In fact, AMD's plans are even hastier. The company intends to begin phasing out native VGA and LVDS output from most products by 2013, with expansion to all AMD products by 2015. It was noted that this also means DVI-I will be dropped in the same period.

In its press release today, Intel said HDMI is increasingly used in PCs for easy connection to consumer electronic devices and TVs, while DisplayPort is expected to become the single PC digital display output for embedded flat panels, monitors and projectors.

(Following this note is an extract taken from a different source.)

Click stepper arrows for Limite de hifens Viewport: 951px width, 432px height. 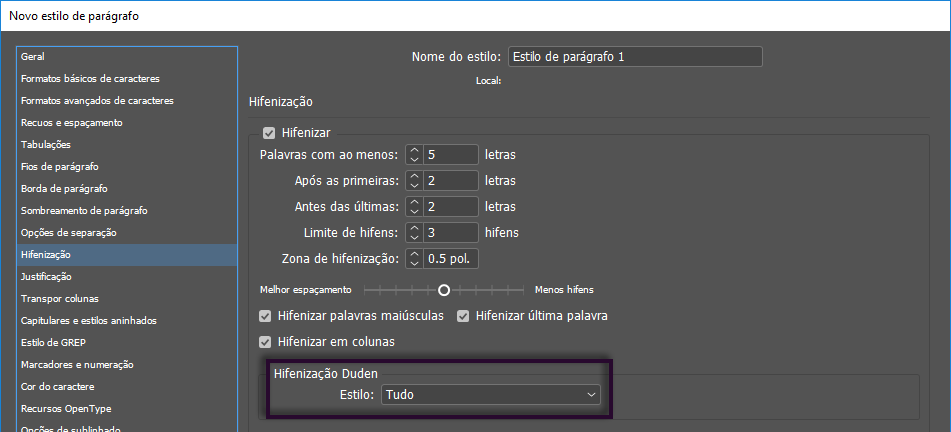tap(414, 233)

Both allow for slimmer laptops and support higher resolutions and more colors than the 20-year-old VGA connector. On top of the better visuals, Intel says DisplayPort and HDMI consume less power, so they're also better for battery life on mobile systems.

"Display standards are rapidly evolving, with new features such as multi-display support, stereoscopic 3-D, higher resolutions and increased color depth quickly moving from early adopter and niche usage to mainstream application," said AMD. "VGA, DVI and LVDS have not kept pace."